A) Mice were vaccinated with irradiated 5×10⁵ B16-OVA and 5×10⁵ GVAX on day 7 and 14. Sera were collected 4 weeks later and analyzed for anti-dsDNA IgG or anti-ANA IgG antibodies by ELISA B) Mice were challenged with 5×10⁵ B16-OVA and immunized with irradiated 1×10⁵ GVAX followed by immunization with irradiated 5×10⁵ B16-OVA and 5×10⁵ GVAX s.c. on day 7 and 14. Sera were analyzed as above. C) Mice were challenged and treated as in B). Sera were analyzed for anti-MIF or anti-Angiopoietin-2 (Ang-2) IgG antibodies by ELISA. Data are representative of at least two independent experiments. D) Remodeling of the tumor microenvironment with therapeutic antibodies results in decreased tumor vasculature. Histology of B16-OVA tumors that were collected on day 20 from either B6-WT or B6-DK mice. Mice were immunized with irradiated 5×10⁵ B16-OVA and 5×10⁵ GVAX on day 7 and 14 after challenge. Vessel numbers were counted manually per slide, and vessel diameter was measured on the longest axis by NIS Elements software. Data are representative of three independent experiments.

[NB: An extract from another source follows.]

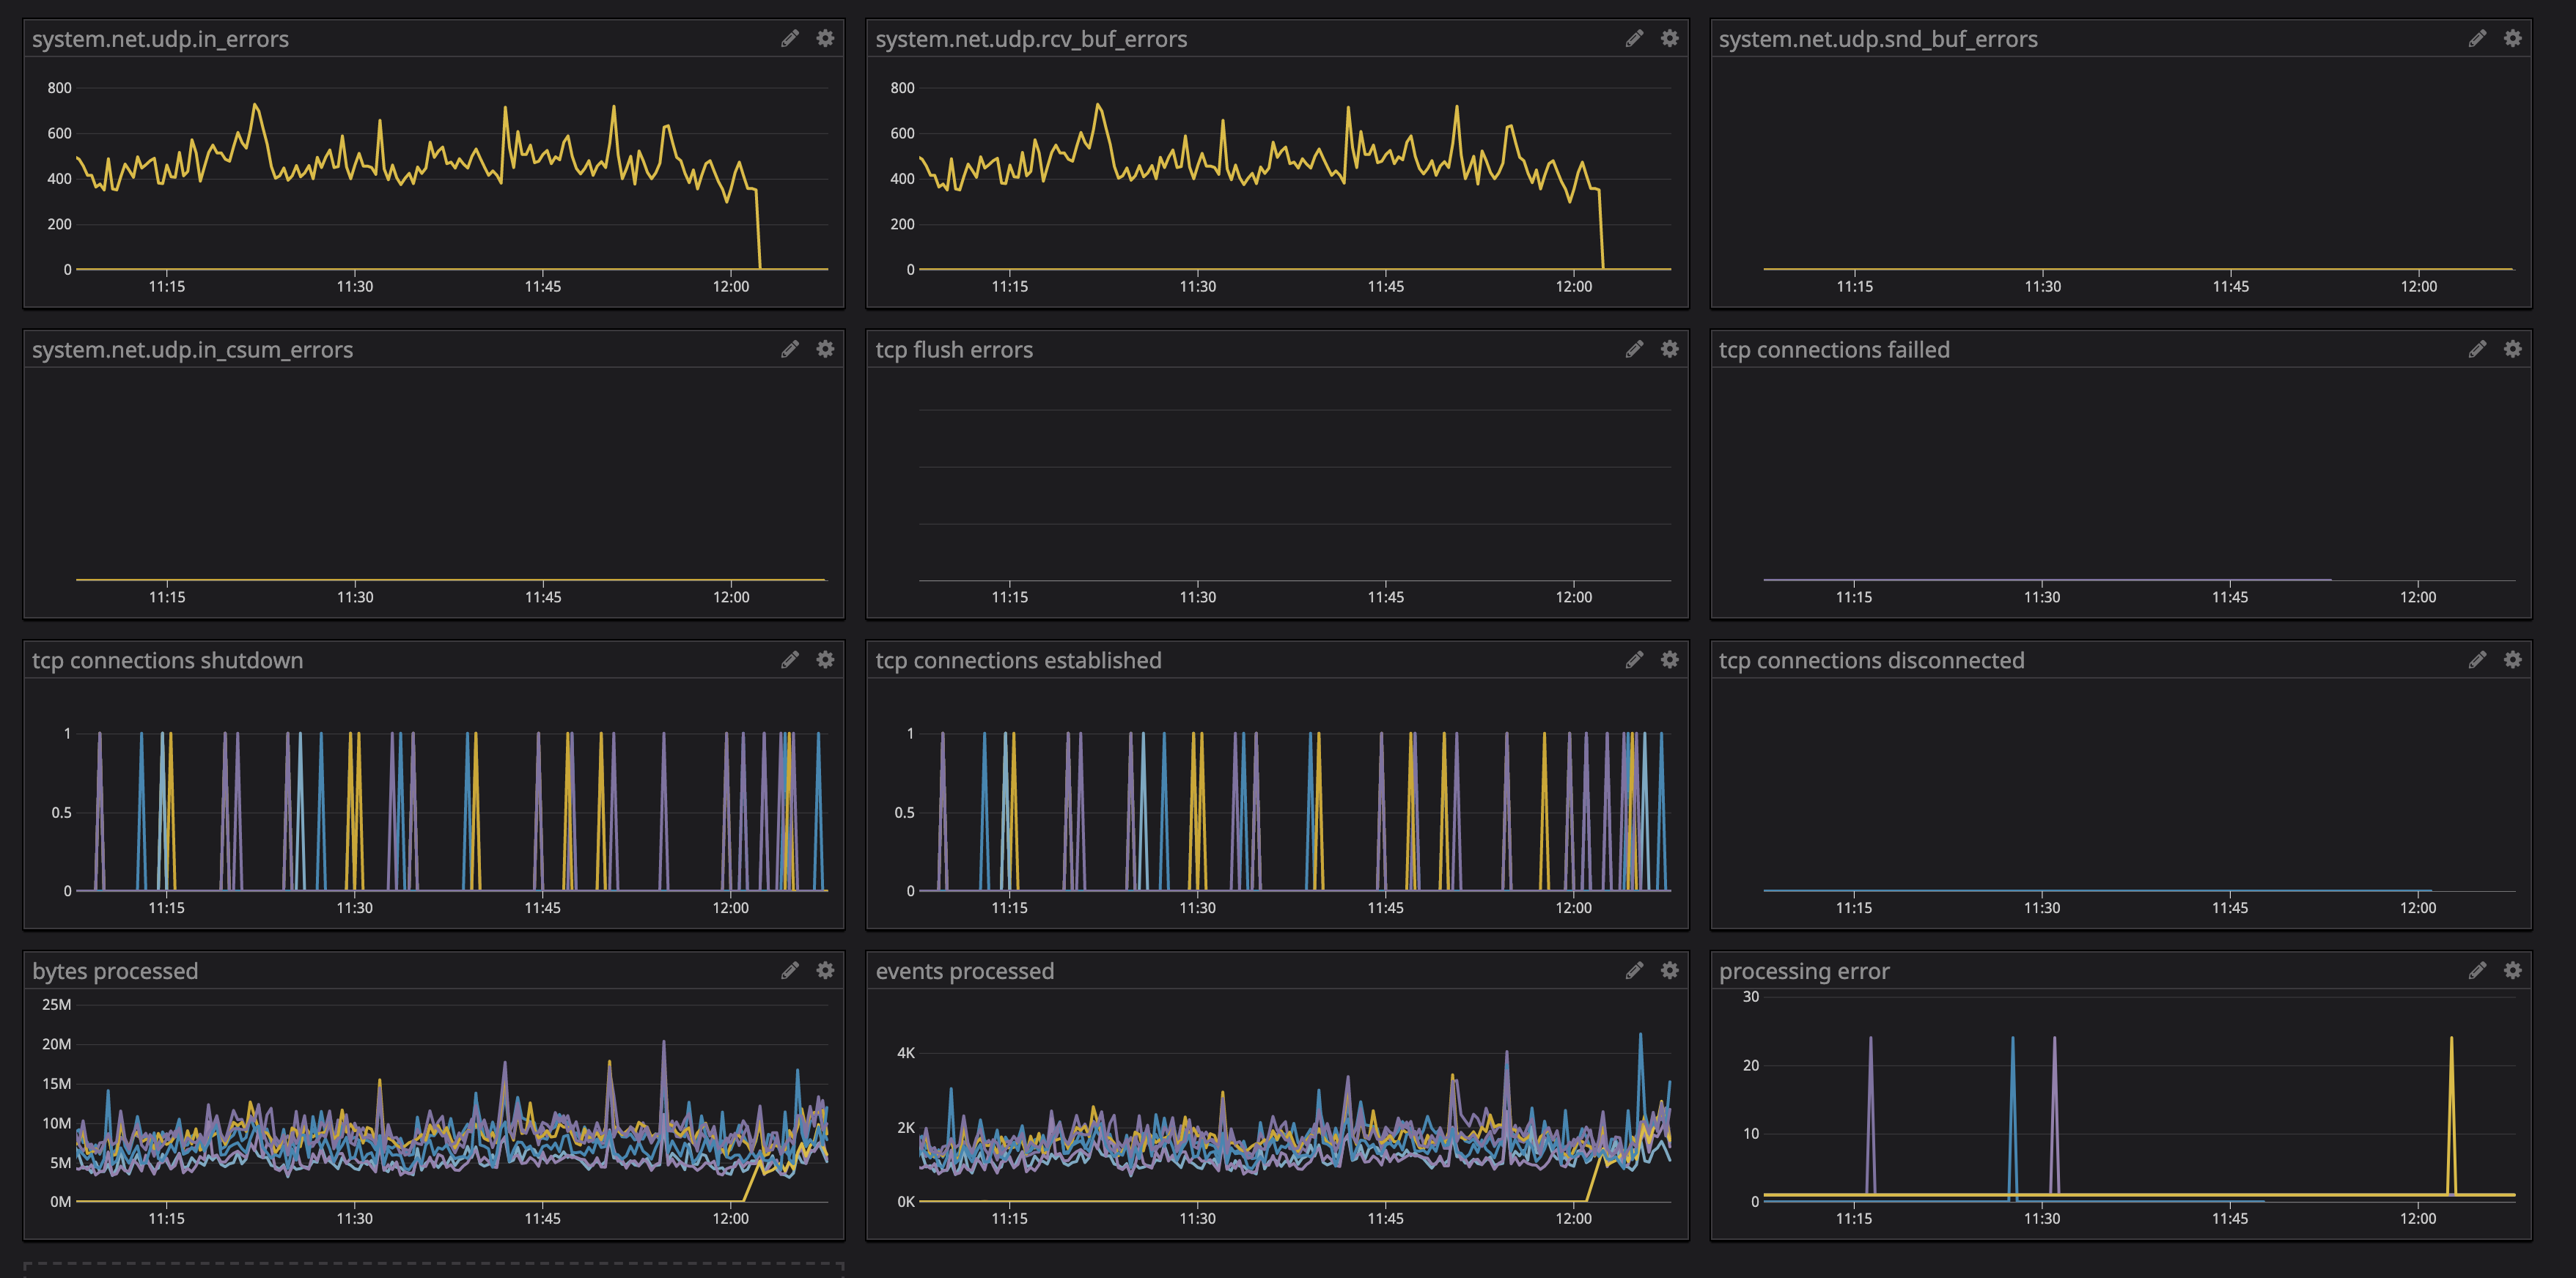Open settings gear for processing error panel
The image size is (2576, 1278).
[x=2513, y=970]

Figure 5. Antitumor antibodies produced in B6-DK mice enhance tumor rejection and remodel tumor microenvironment

A) Serum was prepared from either B6-WT (■) or B6-DK (grey □) mice serially vaccinated with irradiated 1×10⁶ B16-OVA and 5×10⁵ GVAX. Rag2^−/− hosts were challenged with 1×10⁶ B16-OVA and treated with concentrated serum i.p. on days 0, 8, and 15 after challenge. Mice also received naïve OT-I Tg CD8 T cells on day 2 and 1 µg IL15/IL15Rα complex on days 2, 7, and 14 after challenge (mice n=4). B) Histology of B16-OVA tumors that were collected on day 20 from either B6-WT (■) or B6-DK (grey □) mice. Mice were either untreated or immunized with irradiated 5×10⁵ B16-OVA and 5×10⁵ GVAX on day 7 and 14 after challenge. Green, anti-mouse IgG; red, complement membrane-activated complex (MAC), blue, DAPI. Data were quantified using ImageJ and are presented as fluorescent area, pixels² per FOV (right panel). Data are representative of at least two independent experiments. C) Histology of B16-OVA tumors that were collected on day 20 from either B6-WT (■) or B6-DK (grey □) mice. Mice were untreated or immunized with irradiated 5×10⁵ B16-OVA and 5×10⁵ GVAX on day 7 and 14 after challenge. Green, anti-mouse IgG; red, F4/80. Data were quantified using NIS Elements software and are presented as fluorescent area, pixels² per region of interest (ROI) or using ImageJ and presented as fluorescent area, pixels² per FOV (right panel). Data are representative of at least two independent experiments. P values were calculated to compare F4/80⁺ fluorescent area within IgG⁺ and IgG⁻ regions. D) Tissue sections obtained from above were analyzed for IgG deposition (green) in relation to stromal components by staining with anti-CD31 (red, 100×), anti-ERTR7 (red, 100×) and anti-desmin (red, 200×). Nuclei were stained with DAPI (blue). Data shown are representative of IgG deposit area within tumors from B6-DK mice containing 5–10 distinct foci.